* _REQUIREMENTS_:
Rewrite every line of the material below, shifting each coordinate in the answers by adding 101 to it. Leave the pictures out.
--
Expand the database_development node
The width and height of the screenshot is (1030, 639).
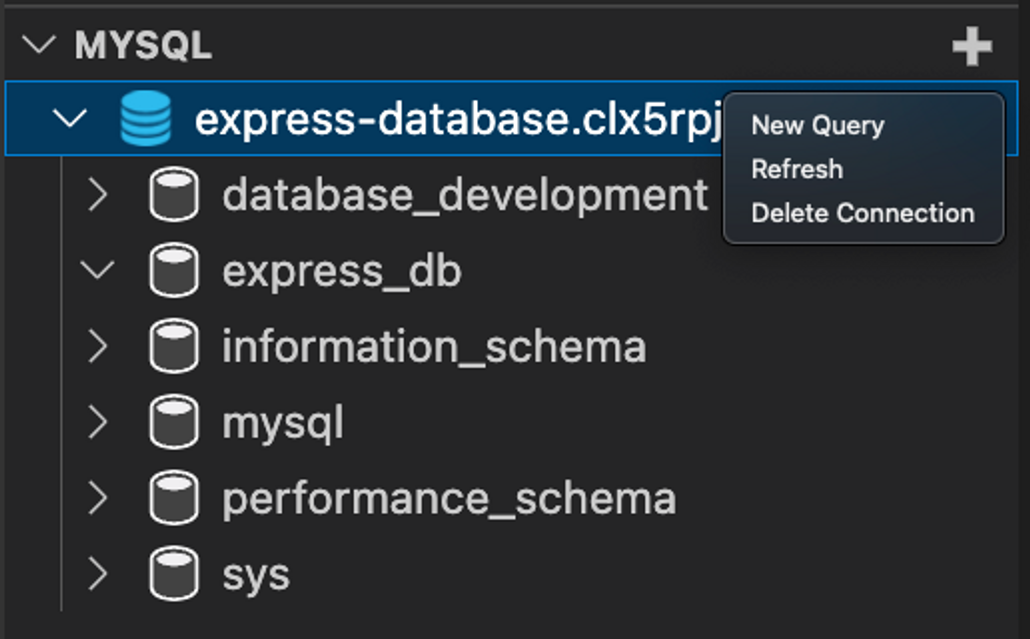pyautogui.click(x=97, y=195)
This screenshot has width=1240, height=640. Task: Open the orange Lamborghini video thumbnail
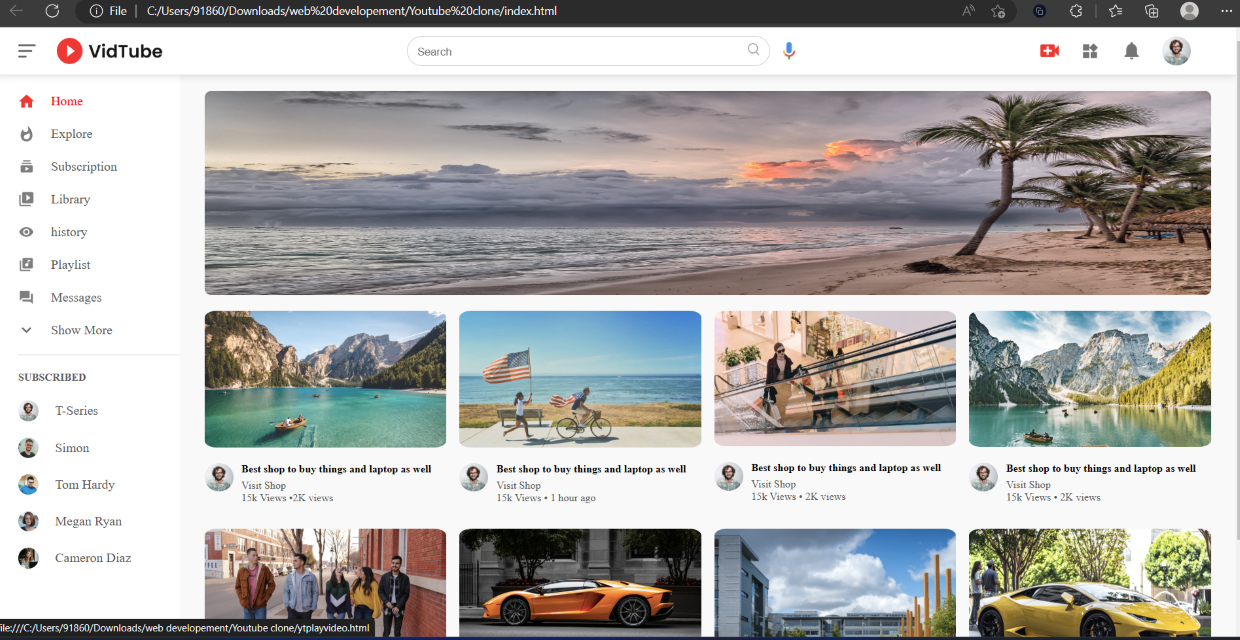(580, 582)
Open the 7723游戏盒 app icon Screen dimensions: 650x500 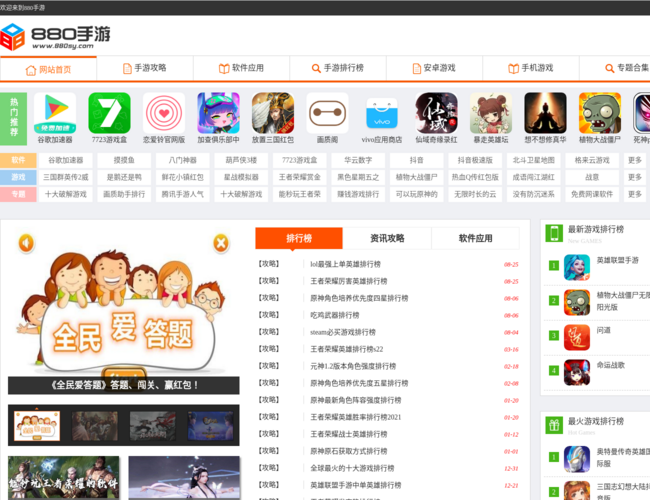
--
* _WRITTEN SOLUTION_:
Expand the database_development node
The width and height of the screenshot is (1030, 639).
pyautogui.click(x=198, y=296)
This screenshot has width=1240, height=640. Task: Open the orange Lamborghini video thumbnail
(681, 683)
Open the 7723游戏盒 app icon Screen dimensions: 650x500 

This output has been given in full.